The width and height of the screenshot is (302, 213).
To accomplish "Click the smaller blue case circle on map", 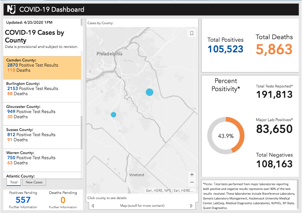I will pyautogui.click(x=114, y=115).
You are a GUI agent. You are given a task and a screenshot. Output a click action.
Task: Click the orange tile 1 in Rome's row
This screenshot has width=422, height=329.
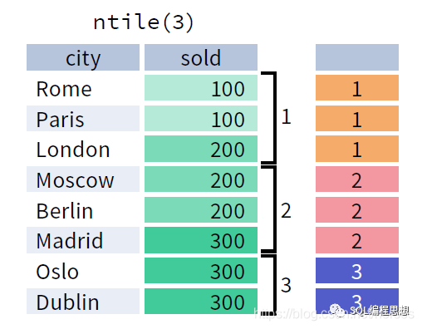(357, 88)
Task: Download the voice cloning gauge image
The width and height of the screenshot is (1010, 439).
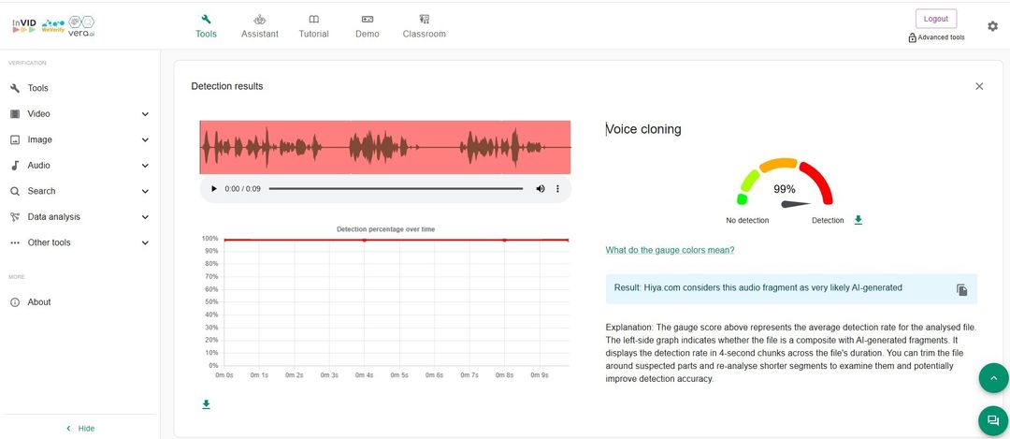Action: [x=859, y=220]
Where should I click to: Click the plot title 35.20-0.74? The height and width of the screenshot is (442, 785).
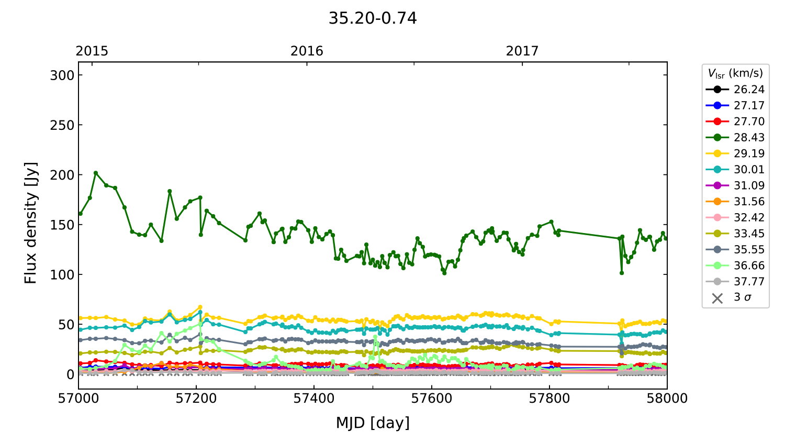click(x=372, y=18)
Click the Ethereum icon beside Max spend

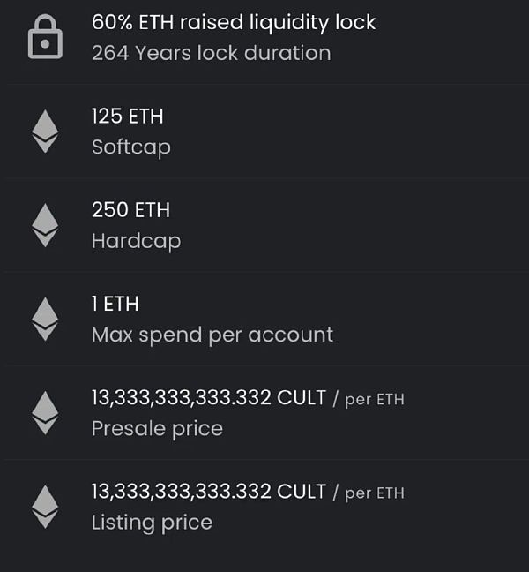pos(45,319)
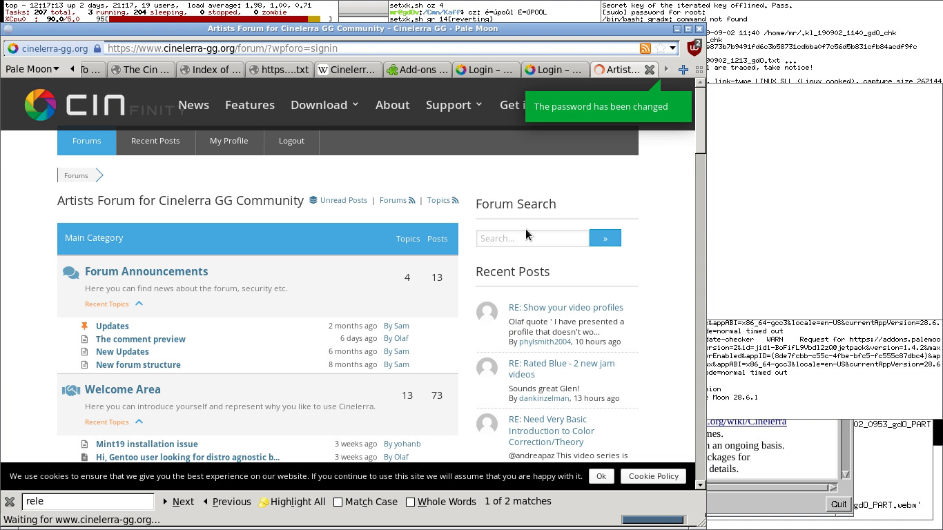Click the page's vertical scrollbar
Screen dimensions: 943x530
pyautogui.click(x=700, y=276)
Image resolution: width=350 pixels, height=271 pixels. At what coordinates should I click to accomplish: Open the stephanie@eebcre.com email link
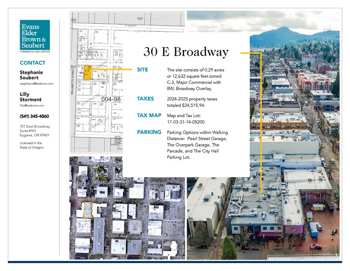click(37, 83)
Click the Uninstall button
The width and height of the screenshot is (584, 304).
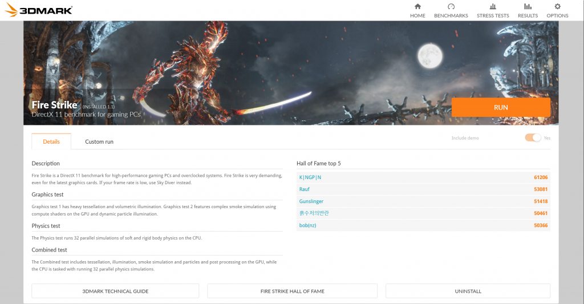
-=-=-
- About this exercise -
Write out exactly the lines beginning with the line that holds "Click the Ethereum icon beside Max spend" and ending with the final line of the data, both ends included, without the pictures.

- Reply -
Click the Ethereum icon beside Max spend

pos(45,319)
Click the page's vertical scrollbar
Screen dimensions: 943x530
pyautogui.click(x=700, y=276)
Image resolution: width=350 pixels, height=271 pixels. At what coordinates should I click to accomplish: Open the stephanie@eebcre.com email link
click(37, 83)
Click the Uninstall button
The width and height of the screenshot is (584, 304).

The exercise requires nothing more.